Getting some pleasure watching the others wriggle a bit. Then seeing Kushner, the guy who drilled into your skull and fucked with your brain, frowning as he put an end to that. “Fifty,” he said. “As we discussed.”
Everyone else nodding.
But Kushner’s eyes were on Akeley. “And you’ll match it.”
“That’s what I said.”
“Make it five hundred thousand?”
“What it adds up to,” Akeley agreed.
That had been the deal from the start, but still, there was something about hearing it out loud. Smithfield laughed, a sound like a zebra’s bray.
But Kushner wasn’t smiling. “Why?” he asked. “Why are you raising the stakes?”

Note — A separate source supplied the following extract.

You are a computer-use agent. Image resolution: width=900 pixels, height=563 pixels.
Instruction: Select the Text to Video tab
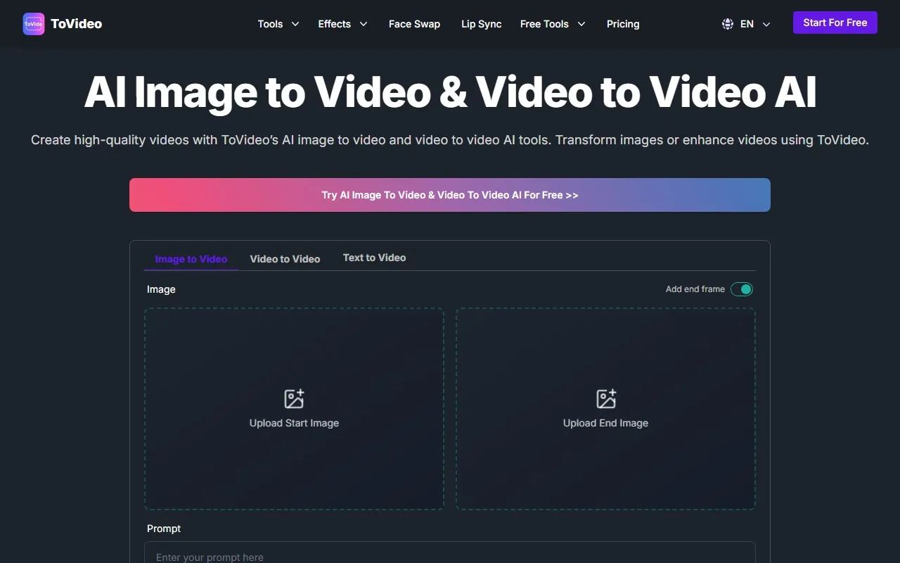[374, 258]
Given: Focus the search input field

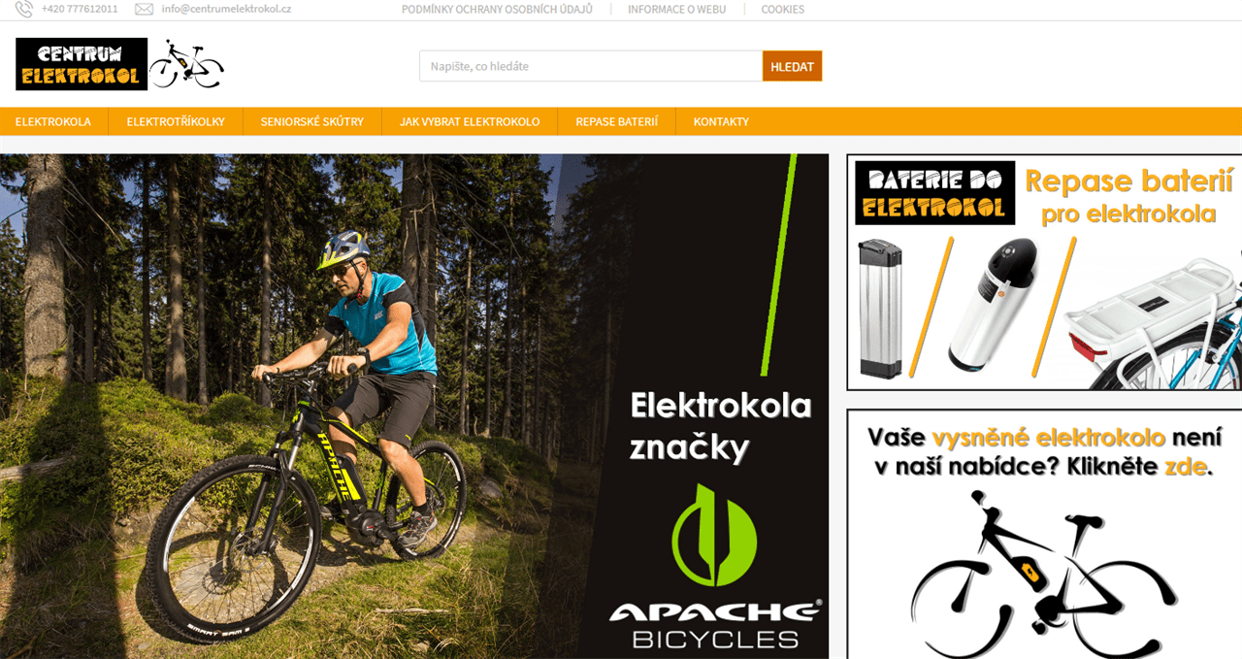Looking at the screenshot, I should [591, 66].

The hunter stretched like a cat in his chair. “Added incentive,” he said.
Though, really, this group hardly needed any.
The zoo would be closing soon.
Not that it mattered much, not usually. In preparation, the hunter had spent a week living here, on the grounds, and no one had ever gotten a hint of his presence. You couldn’t “close” something so big and sprawling and overgrown, you could just tell people it was time to leave and assume they’d listen.
And because people were sheep, they usually did.
Cawing flocks of crows flew overhead, blown by the wind like flakes of soot as they headed toward their nighttime roosts. Below the heedless black birds, the last few zoo visitors, scattered groups of two or three, hurried toward the parking lots near the Bronx River Parkway and Fordham Road.
But the hunter had someplace else he needed to be.